Problem details: Tell me how many lines in the entries below contain the word "computer"; reply with the number and nothing else.
-- -- --
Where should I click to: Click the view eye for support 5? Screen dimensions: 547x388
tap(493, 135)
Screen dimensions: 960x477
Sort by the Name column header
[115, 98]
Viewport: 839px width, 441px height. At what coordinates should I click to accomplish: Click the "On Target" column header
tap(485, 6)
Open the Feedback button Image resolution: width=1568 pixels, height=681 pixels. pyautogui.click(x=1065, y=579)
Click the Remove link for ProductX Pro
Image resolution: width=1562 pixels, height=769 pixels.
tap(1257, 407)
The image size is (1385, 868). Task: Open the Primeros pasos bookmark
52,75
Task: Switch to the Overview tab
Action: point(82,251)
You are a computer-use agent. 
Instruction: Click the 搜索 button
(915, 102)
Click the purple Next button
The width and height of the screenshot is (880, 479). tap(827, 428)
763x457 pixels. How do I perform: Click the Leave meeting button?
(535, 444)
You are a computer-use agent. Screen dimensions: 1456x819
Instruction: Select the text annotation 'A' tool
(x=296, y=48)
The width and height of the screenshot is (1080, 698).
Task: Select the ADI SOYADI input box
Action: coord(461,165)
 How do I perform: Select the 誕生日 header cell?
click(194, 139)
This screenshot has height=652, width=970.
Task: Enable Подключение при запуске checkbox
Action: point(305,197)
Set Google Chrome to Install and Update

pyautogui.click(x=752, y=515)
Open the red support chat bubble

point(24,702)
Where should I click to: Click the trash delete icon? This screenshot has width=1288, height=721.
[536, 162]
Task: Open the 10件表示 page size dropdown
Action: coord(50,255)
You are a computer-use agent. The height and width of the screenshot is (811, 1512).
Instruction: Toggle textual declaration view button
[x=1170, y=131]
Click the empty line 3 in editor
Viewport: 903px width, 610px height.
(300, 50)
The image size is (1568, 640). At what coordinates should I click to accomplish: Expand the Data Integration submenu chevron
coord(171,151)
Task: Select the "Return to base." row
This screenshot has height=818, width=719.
-- -- --
Written response: 3